Abbott: “I am telling ya, You have Who’s on first, What’s on second, I Don’t Know on third…”
Costello: “You don’t know the fella’s name?”
Costello: “Well then, who’s playing first?”
Costello: “I mean the fella’s name on first base”
Costello says “The fella playing first base for St. Louis?
Abbott says “Who”
Costello: “The guy on first base.”
Abbott: “Who is on first!”
Costello: “That’s what I’m trying to figure out”

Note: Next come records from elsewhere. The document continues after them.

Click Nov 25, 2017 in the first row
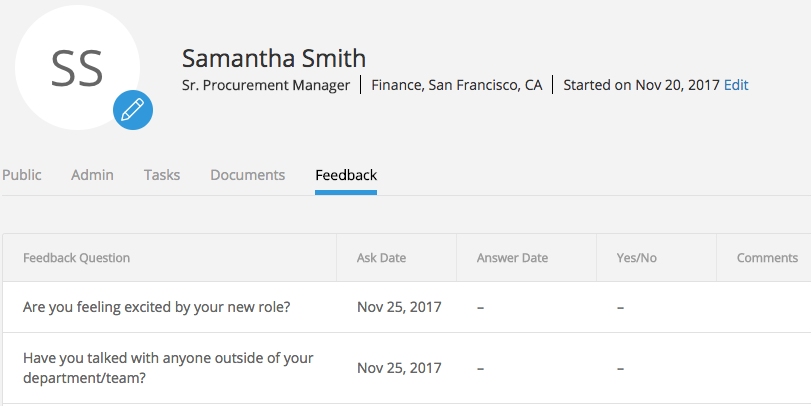click(399, 307)
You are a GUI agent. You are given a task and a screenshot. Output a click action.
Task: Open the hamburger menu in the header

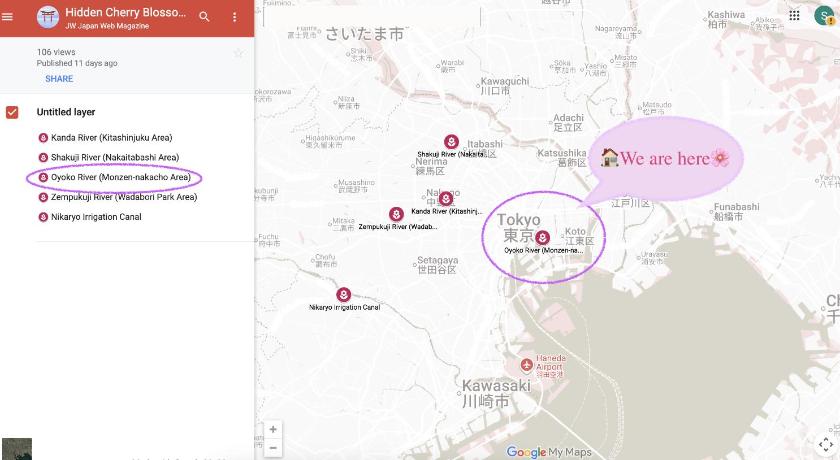tap(8, 17)
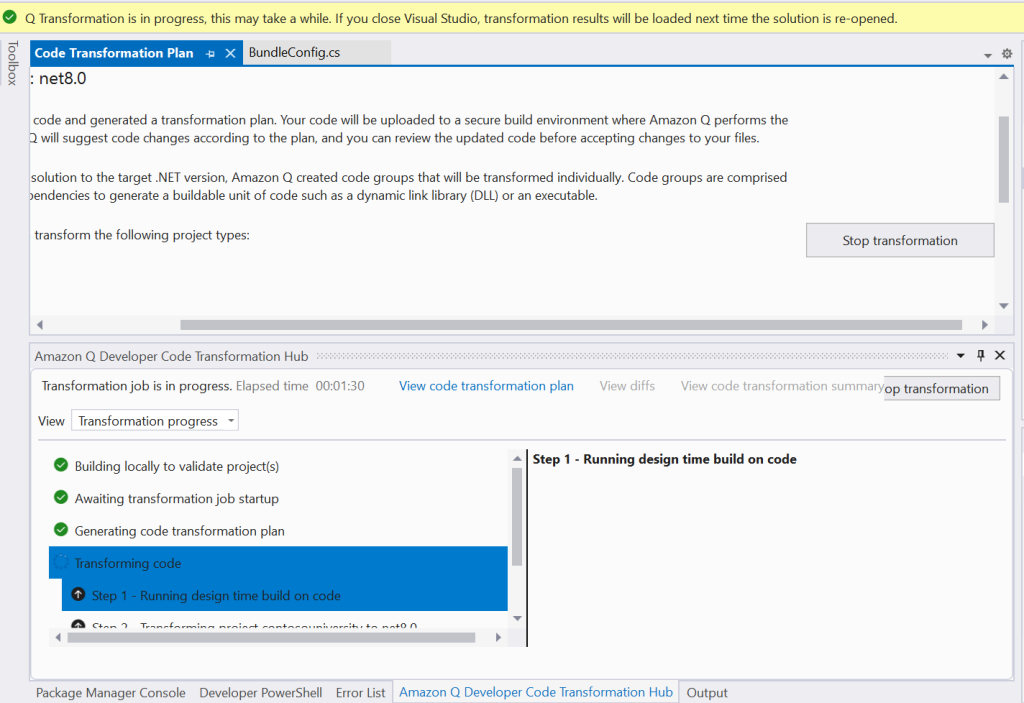This screenshot has height=703, width=1024.
Task: Click the spinner icon next to Transforming code
Action: click(x=60, y=563)
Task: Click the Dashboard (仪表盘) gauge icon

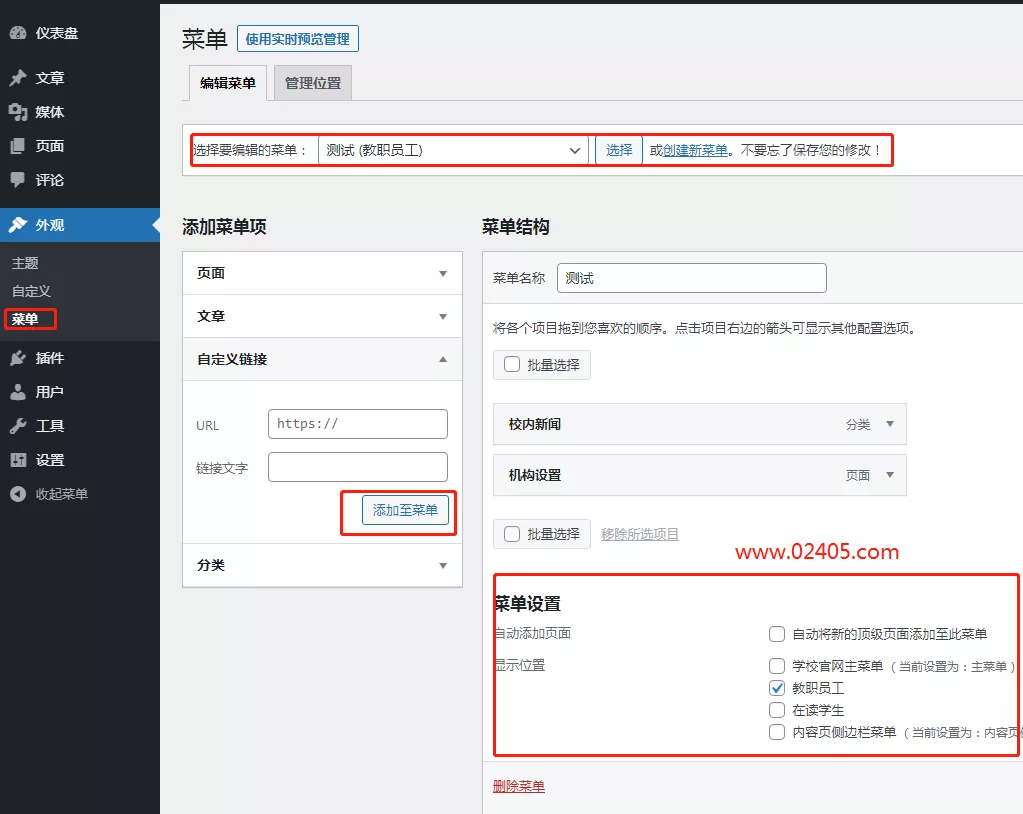Action: (x=18, y=33)
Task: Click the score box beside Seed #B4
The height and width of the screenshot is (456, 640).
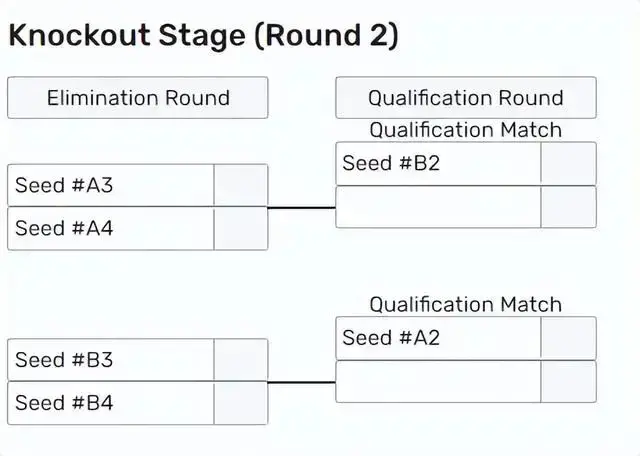Action: (x=241, y=402)
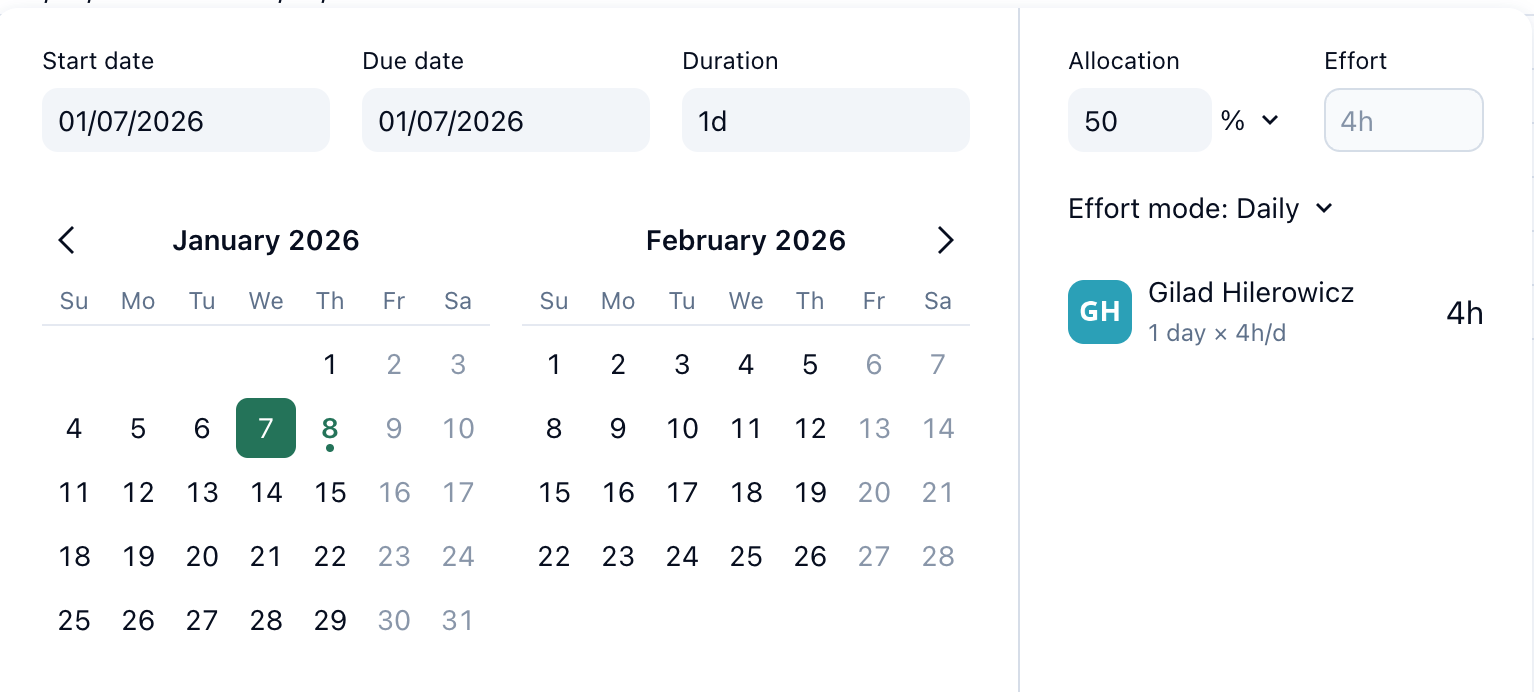Screen dimensions: 1534x692
Task: Click the GH avatar for Gilad Hilerowicz
Action: coord(1099,312)
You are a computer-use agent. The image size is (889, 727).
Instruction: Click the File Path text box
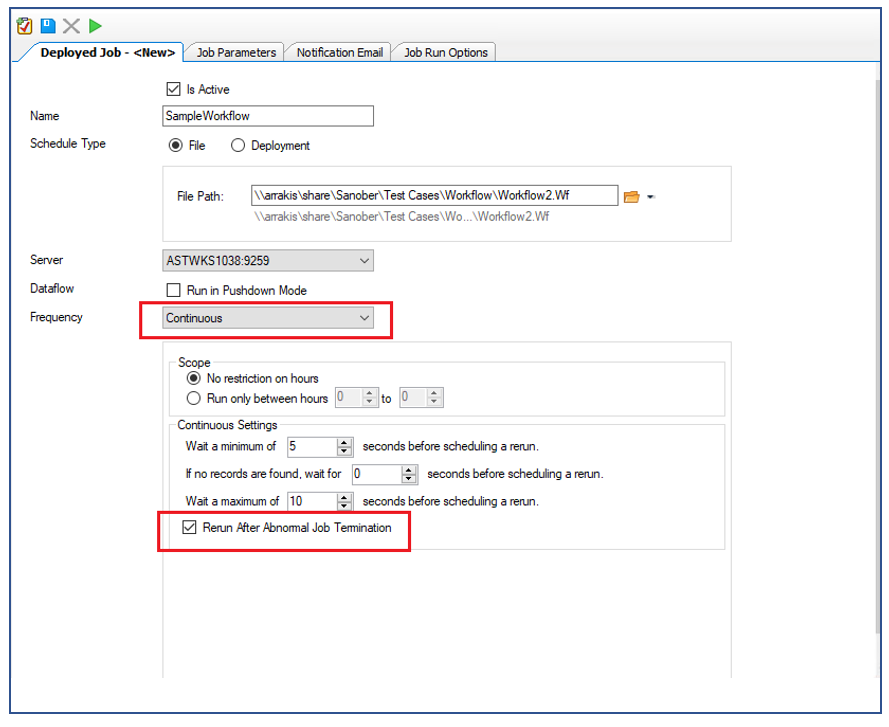tap(434, 196)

For the skit of the game of baseball the banter back and forth, with a small amount of a confusion completely described each player’s name and role. In the “game” of United States economics, it can be riddled with uncertainty causing great financial pain. But it doesn’t have to be that way. If knowledge is power, then it is imperative to understand the players, their role, and their behavior in the game. They all influence the economic environment at some levels. They do interrelate with a delicate cause and effect on the economy, the Stock Market, the Dollar, Gold, and how the rest of the world interacts with the United States.
United States Economics: The Main Players
The President and the Economy
Historically, the policies and actions of presidents has a strong correlation to the economy. Our current president is more of a business minded man than a politician. For that reason, myself and many others voted for him. We all believed this would work in the favor of Americans, jobs, and the economy. There is a certain amount of a correlation to following in the footstep of President Reagan. Just like Reagan was the job creator that caused an economic boom, our debt also ballooned from $800 Billion to $2.3 Trillion 8 years later. The debt to GDP was low at 34%, but now is 104%.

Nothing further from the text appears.